Destructor role in C++ - Time & Space Complexity
We want to understand how the time cost of a destructor grows as the program runs.
Specifically, how the destructor's work changes when cleaning up objects.
Analyze the time complexity of this destructor code.
class MyClass {
std::string* data;
int size;
public:
MyClass(int n) : size(n) { data = new std::string[size]; }
~MyClass() { delete[] data; }
};
This code creates an array and the destructor frees that array when the object is destroyed.
Look at what the destructor does repeatedly.
- Primary operation: Deleting an array of size n.
- How many times: Once per object destruction, but the delete[] frees all elements.
The destructor frees memory proportional to the array size.
| Input Size (n) | Approx. Operations |
|---|---|
| 10 | About 10 steps to free |
| 100 | About 100 steps to free |
| 1000 | About 1000 steps to free |
Pattern observation: The work grows directly with the size of the array.
Time Complexity: O(n)
This means the destructor takes longer if the array it frees is bigger, growing in a straight line with size.
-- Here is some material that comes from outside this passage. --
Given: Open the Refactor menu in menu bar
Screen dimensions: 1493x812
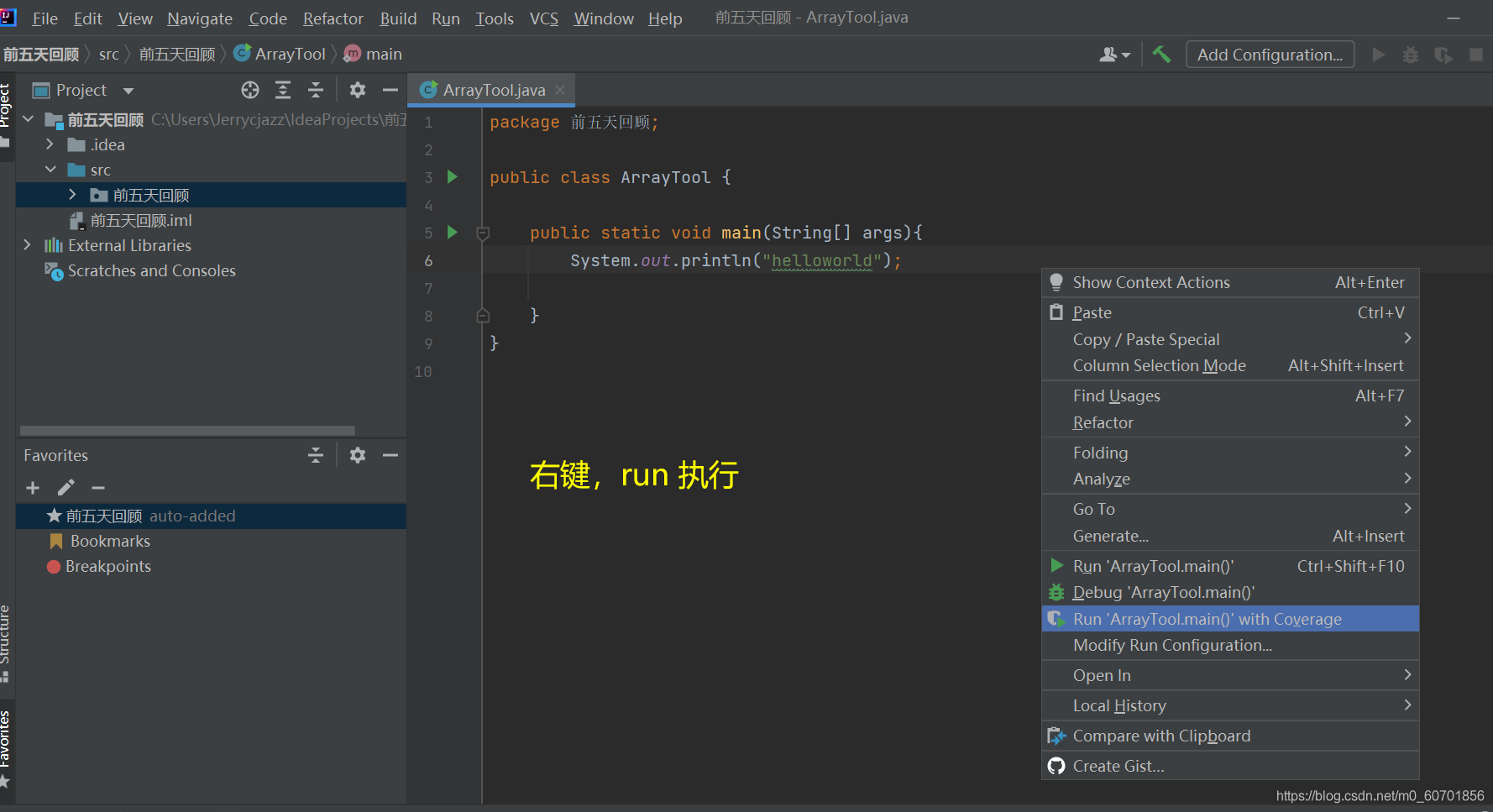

[X] Wrong: "Destructor runs instantly no matter the data size."
[OK] Correct: The destructor must free all allocated memory, so if the data is large, it takes more time.
Knowing how destructors scale helps you write efficient cleanup code and understand program performance better.
"What if the destructor also had to delete multiple arrays inside the object? How would the time complexity change?"